Our interview with the folks at ACMG about their new PACE program has generated a lot of interest, and not a little confusion, as well. When dealing with insurance products, it’s easy to get tangled up in all the obligatory insurance nomenclature, and lose sight of the original intent: to help folks learn about new ways of solving problems.
So, let’s put aside all the specs, agg’s and ASO’s, and look at how this new product works. Now that I’ve actually been on a few calls, and had to explain it to “real people,” I have a better understanding of how this might work in “the real world:”
Dr Smith employs 12 people in his practice, of whom 10 are covered under a “traditional” health insurance plan. What the plan looks like really isn’t important here, it’s how he pays for it that really matters. His monthly premium is $3,500, for which he dutifully sends a check each month. He has no idea what his actual claims experience (how much the insurance company has paid out) is, because that kind of information is not made available to small groups such as his. Suffice it to say that his is a relatively healthy group, so the insurance company made a few shekels from it last year. If he were to have a very bad year, one where the insurance company paid out more than $40,000, then the company would have lost money, but the only way they can make it up is at renewal time, with a hefty rate increase. They can’t, for example, come to him mid-year and say “oops, we guessed wrong, please send us more money.”
Dr Jones also has 12 employees, and 10 of them are on his group plan, which has almost identical benefits as Dr Smith’s. “Almost identical” means that, for the most part, the plans look and feel the same (same deductibles and co-pays, same drug card, etc). But his plan doesn’t include, for example, coverage for respite care for those with autistic children, or extra benefits for alcohol or drug abuse [ed: we can debate the merits and morality of excluding these benefits another time; here we’re concentrating purely on economic factors]. His plan, you see, is exempt from offering most state mandated benefits, which can add up to 20% or more to the cost of health plans.
Dr Jones has a PACE plan, which is regulated by the Department of Labor, not the (state’s) Insurance Department. When he decided to go that route, here’s what happened:
All of his employees filled out questionnaires (which, coincidentally, look just like insurance applications) giving a complete picture of the group’s overall health. The insurance carrier which issues the underlying (stop-loss) coverage looked at all the answers and determined that this was a group they would like to have, and they anticipated the group would generate about $35,000 in claims.
In more traditional ERISA arrangements, the carrier would add 25% to that total, and base the group’s cost on that (i.e. $3,600 a month, plus administrative fees). If the group went over, they would have to make up some of the difference, as well.
With the PACE plan, the carrier adds only 5%, for a total of about $3,000 per month, and that is the amount Dr Jones must send in each month. When ACMG gets the check, they apportion it out to the carrier, to a stop-loss fund, and to themselves for administrative fees (and, of course, some to the agent who sold the case). Dr Jones has no administrative responsibilities beyond sending in his check each month. He pays no claims, tracks no expenses, files no forms.
If, perchance, one of his employees has a catastrophic claim, and the total bill is $98,000, he still pays his $3,000 a month. Period. There is no provision or mechanism by which the insurer can come back to him for more money (except, of course, at renewal time).

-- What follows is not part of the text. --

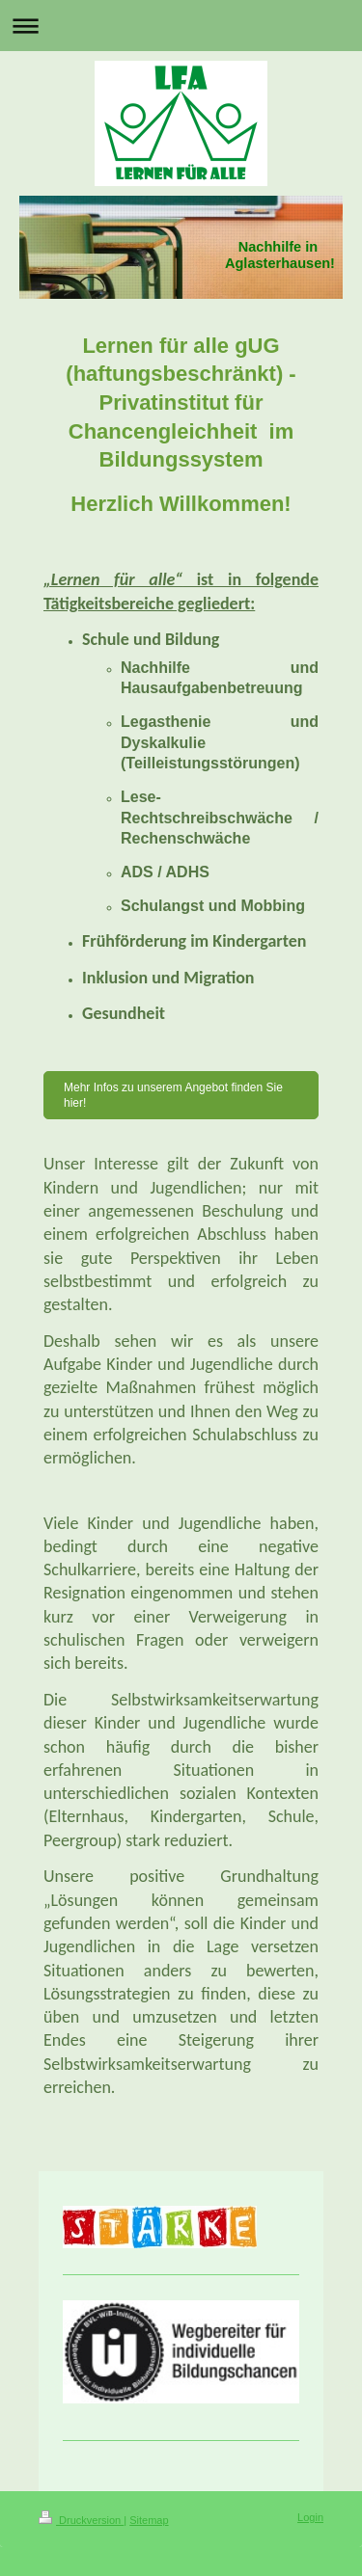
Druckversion (81, 2520)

So, there are some distinct advantages. But there are some drawbacks, as well: First, since these plans aren’t required to be guaranteed issue, it’s possible that a group could be turned down for coverage, or turned away at renewal time. And, there are the usual participation requirements, which may make it impossible for a group to qualify. Of course, not all employers will see substantial savings, and may be better off "staying put." Depending on the health of the group, the final rate they’re offered may be substantially higher than the one quoted (although, to be fair, this is true in “regular” group, as well).
What’s most exciting about this type of arrangement is that it provides another tool for reigning in the cost of health insurance. As with any such tool, it will not be appropriate in all cases. But it will be for some, and that’s pretty good.